═══ Source data

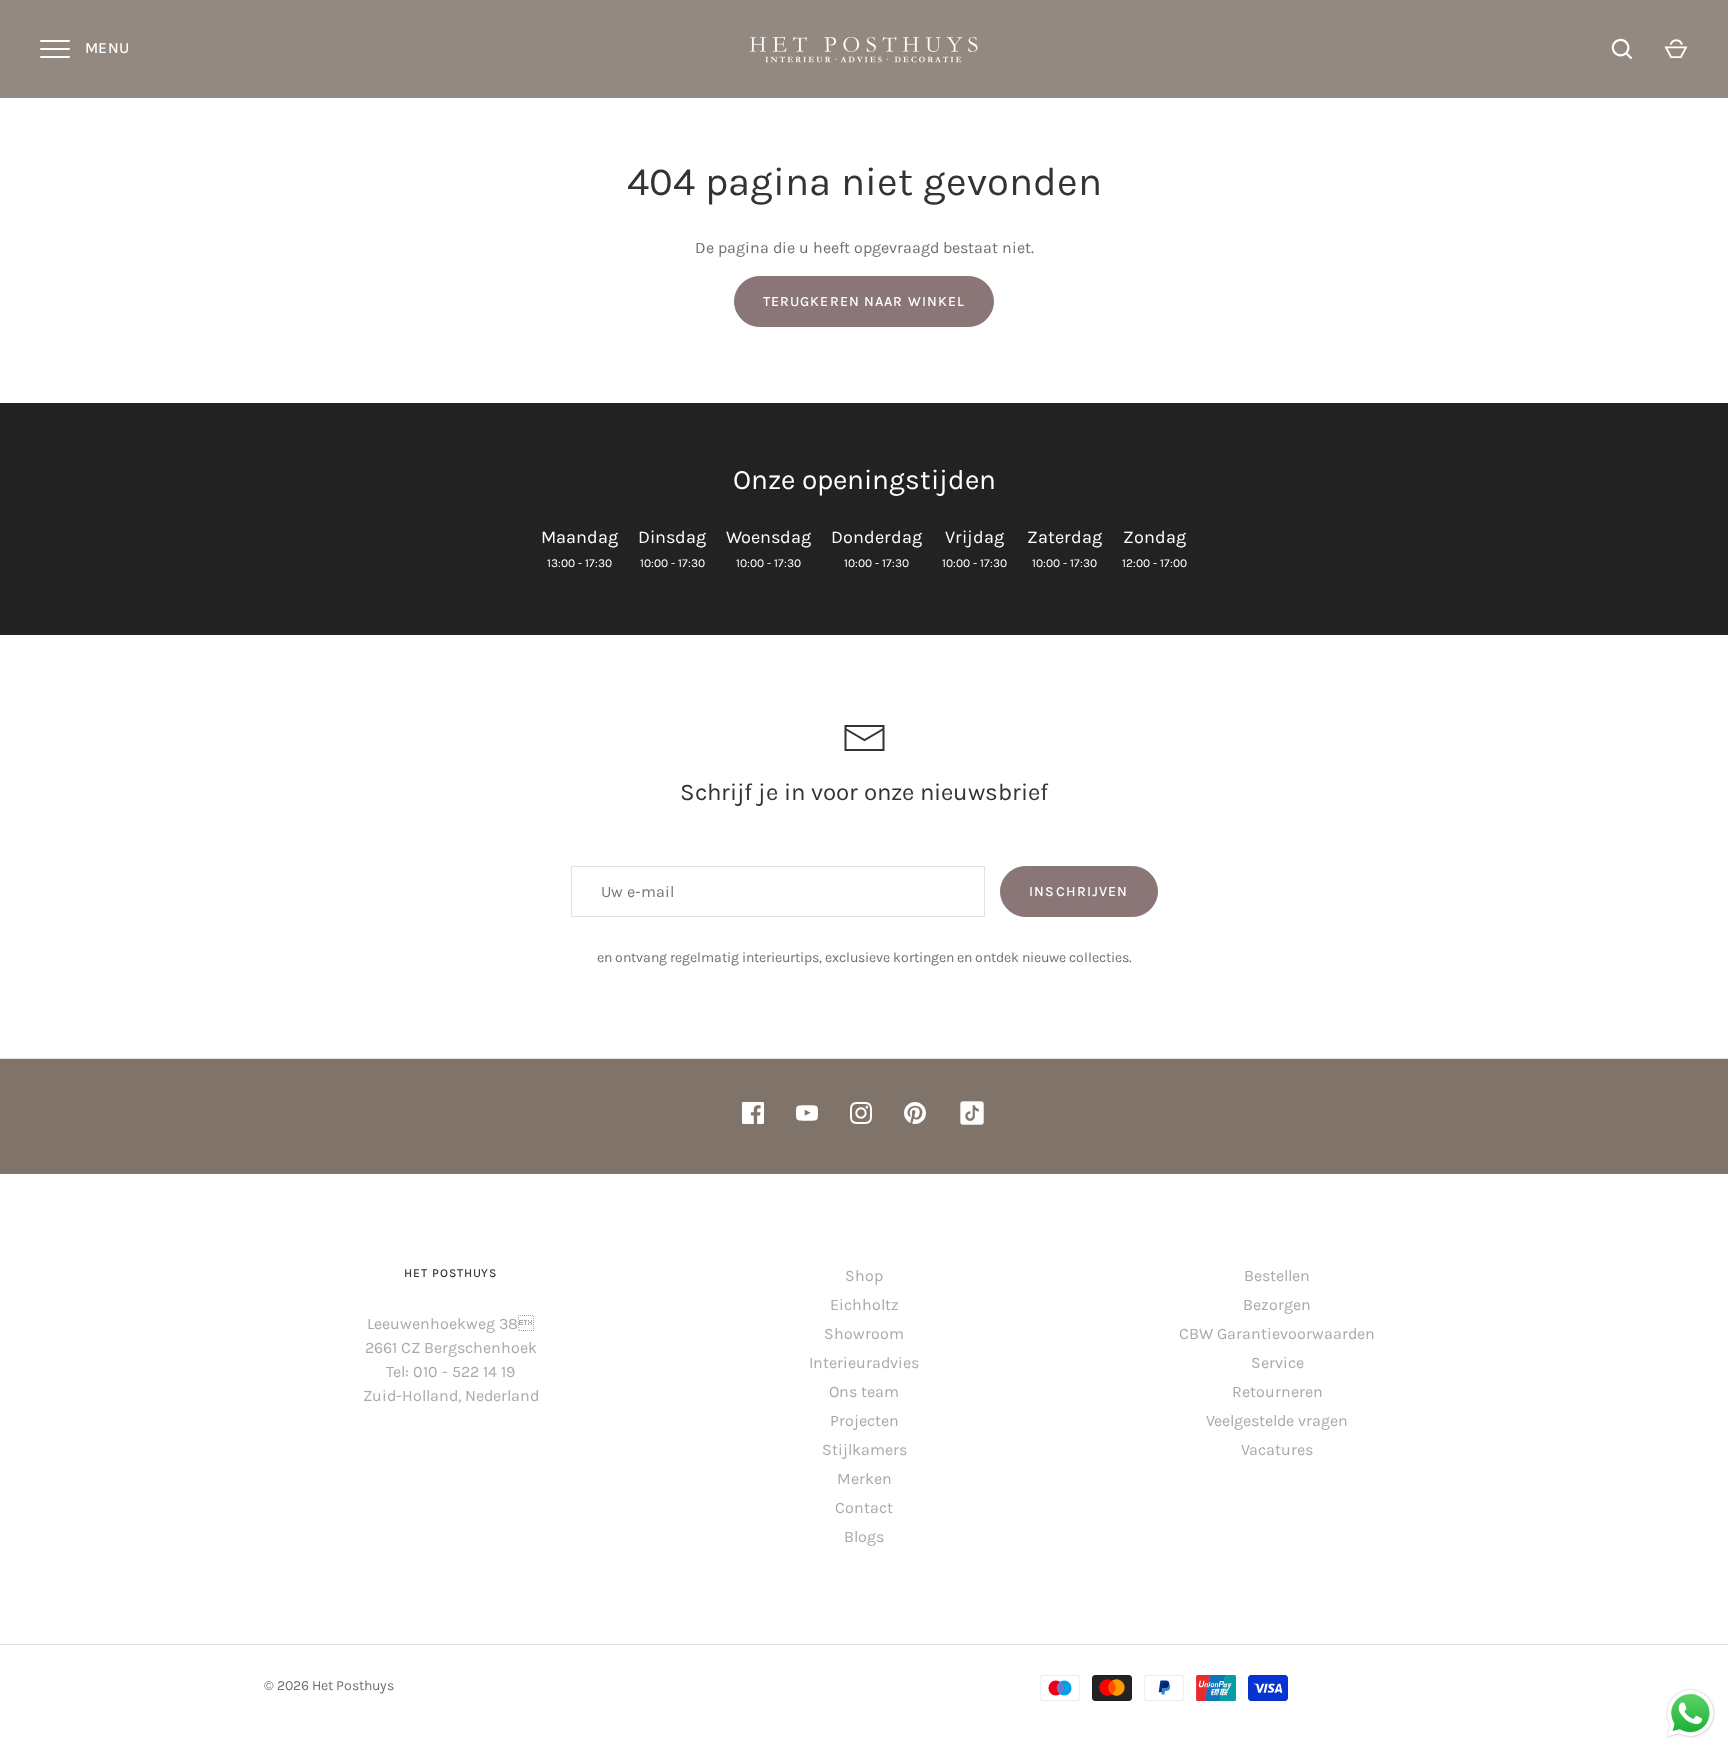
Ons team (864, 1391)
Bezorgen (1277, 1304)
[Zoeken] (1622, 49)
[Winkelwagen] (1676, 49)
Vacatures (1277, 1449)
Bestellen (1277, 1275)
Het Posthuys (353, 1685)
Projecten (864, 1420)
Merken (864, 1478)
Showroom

══════

Problem requirements: The result should be an exact repetition of all the records. Drop the pictures.

Answer to the problem:
Ons team (864, 1391)
Bezorgen (1277, 1304)
[Zoeken] (1622, 49)
[Winkelwagen] (1676, 49)
Vacatures (1277, 1449)
Bestellen (1277, 1275)
Het Posthuys (353, 1685)
Projecten (864, 1420)
Merken (864, 1478)
Showroom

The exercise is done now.